YOUR TASK:
Beneath this task are records; tally the lines in them that contain "search" and report only the number.

Items from a data source
╔══

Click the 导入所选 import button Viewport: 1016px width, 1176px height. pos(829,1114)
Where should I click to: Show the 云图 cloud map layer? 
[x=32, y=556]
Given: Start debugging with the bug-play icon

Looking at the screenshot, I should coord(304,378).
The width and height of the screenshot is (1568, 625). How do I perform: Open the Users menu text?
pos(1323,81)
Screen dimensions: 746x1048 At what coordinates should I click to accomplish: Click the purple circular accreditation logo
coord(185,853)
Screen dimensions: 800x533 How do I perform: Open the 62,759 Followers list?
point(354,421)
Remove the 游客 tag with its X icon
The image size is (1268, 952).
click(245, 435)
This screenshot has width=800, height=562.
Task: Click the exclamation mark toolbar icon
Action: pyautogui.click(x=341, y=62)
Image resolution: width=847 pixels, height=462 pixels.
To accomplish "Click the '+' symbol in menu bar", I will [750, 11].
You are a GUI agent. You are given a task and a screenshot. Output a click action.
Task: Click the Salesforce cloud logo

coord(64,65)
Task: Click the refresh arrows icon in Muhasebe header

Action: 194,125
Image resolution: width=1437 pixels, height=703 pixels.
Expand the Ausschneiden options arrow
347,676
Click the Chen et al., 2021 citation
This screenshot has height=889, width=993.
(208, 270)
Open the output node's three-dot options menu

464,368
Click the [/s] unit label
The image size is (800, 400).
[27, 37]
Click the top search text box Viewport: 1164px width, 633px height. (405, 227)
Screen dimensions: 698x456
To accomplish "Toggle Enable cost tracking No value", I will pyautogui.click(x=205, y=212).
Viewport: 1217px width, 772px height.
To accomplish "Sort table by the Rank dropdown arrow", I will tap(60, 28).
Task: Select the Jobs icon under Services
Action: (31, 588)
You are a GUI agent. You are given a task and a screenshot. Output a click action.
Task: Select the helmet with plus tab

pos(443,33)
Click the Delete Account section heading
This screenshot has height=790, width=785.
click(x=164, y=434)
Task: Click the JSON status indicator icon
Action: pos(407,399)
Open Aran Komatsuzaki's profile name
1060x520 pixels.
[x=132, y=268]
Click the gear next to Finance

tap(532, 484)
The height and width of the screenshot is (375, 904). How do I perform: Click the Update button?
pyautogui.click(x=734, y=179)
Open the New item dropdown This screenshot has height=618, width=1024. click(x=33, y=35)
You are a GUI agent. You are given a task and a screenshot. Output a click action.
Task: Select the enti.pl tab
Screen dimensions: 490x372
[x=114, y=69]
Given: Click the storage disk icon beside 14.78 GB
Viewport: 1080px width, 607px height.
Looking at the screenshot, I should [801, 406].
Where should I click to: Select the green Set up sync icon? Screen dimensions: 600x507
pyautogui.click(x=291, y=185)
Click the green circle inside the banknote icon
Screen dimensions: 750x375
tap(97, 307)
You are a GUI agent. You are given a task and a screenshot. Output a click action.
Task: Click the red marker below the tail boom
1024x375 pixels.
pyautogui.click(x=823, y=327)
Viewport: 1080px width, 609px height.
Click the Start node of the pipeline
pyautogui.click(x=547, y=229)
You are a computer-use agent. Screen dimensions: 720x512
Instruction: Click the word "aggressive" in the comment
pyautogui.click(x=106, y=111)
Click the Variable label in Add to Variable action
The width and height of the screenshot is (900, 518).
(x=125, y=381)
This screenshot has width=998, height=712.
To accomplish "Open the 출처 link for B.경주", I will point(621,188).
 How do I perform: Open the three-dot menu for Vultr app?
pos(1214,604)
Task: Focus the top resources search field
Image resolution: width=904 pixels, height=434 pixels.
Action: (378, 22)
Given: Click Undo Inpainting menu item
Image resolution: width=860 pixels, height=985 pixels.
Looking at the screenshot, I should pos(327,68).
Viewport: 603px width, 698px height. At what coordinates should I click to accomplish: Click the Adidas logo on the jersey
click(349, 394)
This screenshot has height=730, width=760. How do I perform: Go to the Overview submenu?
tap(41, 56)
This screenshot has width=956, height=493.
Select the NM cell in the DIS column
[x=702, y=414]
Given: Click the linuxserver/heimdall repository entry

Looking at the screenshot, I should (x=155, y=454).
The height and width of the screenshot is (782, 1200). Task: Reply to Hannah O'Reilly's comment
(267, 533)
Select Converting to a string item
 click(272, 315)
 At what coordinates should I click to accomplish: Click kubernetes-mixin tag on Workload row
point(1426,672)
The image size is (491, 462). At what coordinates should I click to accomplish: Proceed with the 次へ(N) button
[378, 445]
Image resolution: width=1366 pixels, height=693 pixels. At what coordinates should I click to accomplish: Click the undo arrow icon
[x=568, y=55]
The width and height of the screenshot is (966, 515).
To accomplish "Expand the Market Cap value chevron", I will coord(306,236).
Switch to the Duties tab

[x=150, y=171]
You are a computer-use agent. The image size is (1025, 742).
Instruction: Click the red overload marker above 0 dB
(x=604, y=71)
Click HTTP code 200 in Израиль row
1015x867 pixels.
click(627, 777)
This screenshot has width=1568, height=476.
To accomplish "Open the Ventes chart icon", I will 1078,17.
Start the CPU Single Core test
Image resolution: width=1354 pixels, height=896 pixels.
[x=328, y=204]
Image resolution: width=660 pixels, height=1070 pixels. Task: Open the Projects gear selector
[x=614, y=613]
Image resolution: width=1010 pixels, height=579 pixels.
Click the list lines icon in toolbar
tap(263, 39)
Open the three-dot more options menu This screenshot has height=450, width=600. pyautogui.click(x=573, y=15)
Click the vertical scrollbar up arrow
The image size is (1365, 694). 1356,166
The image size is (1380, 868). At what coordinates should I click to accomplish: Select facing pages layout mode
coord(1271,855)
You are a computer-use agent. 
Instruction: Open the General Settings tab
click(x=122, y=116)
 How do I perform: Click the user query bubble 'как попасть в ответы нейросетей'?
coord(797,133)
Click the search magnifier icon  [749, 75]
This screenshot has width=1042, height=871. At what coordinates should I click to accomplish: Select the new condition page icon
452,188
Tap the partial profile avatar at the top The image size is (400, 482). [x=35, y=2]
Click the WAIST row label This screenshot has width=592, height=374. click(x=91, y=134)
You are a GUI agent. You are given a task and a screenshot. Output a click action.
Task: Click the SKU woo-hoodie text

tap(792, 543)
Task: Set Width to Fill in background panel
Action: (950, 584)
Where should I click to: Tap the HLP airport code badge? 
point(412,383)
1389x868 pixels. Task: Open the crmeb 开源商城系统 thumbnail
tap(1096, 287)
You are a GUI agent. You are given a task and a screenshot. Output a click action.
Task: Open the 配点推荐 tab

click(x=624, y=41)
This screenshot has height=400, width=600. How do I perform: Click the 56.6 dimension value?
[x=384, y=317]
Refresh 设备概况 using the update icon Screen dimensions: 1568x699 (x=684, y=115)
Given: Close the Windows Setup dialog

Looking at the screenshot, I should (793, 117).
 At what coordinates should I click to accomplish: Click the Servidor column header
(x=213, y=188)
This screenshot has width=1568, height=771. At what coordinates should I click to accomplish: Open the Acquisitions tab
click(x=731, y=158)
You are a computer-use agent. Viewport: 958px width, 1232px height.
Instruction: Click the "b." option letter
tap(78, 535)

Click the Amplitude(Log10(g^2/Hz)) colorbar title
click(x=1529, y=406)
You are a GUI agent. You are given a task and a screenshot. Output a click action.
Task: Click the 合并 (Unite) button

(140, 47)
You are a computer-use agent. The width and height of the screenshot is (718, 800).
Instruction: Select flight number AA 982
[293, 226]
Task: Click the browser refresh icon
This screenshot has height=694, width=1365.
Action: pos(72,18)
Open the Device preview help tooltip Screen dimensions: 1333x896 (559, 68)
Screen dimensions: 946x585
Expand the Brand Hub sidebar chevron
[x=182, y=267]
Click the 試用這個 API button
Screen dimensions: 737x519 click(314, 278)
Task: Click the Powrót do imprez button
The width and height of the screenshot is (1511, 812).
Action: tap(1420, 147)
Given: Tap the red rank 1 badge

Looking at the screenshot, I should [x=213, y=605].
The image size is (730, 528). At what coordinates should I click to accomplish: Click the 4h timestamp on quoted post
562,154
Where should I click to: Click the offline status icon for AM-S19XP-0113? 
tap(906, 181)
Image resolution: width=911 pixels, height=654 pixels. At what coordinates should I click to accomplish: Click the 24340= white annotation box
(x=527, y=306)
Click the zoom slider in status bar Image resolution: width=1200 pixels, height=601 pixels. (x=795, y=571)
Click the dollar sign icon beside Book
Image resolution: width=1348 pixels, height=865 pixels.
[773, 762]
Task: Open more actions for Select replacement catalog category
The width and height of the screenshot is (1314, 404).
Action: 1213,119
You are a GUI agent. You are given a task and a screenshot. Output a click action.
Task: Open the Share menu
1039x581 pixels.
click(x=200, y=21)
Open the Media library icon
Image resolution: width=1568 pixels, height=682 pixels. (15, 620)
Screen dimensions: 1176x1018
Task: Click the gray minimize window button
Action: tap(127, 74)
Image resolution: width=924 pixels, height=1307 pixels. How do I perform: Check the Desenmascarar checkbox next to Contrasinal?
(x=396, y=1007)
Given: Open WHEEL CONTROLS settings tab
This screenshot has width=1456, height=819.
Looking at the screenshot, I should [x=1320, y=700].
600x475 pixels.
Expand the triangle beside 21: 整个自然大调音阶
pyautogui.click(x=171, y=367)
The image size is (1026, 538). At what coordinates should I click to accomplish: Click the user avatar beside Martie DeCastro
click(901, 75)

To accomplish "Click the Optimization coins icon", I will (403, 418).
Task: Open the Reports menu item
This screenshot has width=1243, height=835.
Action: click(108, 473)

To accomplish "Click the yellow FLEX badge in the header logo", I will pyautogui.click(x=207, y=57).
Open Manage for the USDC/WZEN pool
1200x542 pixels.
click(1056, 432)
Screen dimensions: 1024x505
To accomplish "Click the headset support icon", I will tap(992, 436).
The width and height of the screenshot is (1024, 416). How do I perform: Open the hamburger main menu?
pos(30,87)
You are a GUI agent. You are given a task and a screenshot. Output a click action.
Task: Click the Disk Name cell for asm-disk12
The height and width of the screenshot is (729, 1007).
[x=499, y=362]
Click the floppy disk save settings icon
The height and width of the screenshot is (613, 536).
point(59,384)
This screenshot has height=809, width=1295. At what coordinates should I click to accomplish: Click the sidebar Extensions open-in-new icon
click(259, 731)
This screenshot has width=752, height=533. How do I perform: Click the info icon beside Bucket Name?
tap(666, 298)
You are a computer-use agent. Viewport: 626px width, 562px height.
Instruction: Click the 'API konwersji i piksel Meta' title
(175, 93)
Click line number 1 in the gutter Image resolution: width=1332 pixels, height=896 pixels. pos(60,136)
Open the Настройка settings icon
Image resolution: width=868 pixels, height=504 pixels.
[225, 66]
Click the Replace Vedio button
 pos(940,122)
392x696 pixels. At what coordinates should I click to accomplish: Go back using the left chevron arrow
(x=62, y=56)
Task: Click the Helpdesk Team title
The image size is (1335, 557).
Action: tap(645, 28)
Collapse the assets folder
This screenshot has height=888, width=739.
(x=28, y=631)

╚══

RESPONSE FOR THIS EXERCISE:
3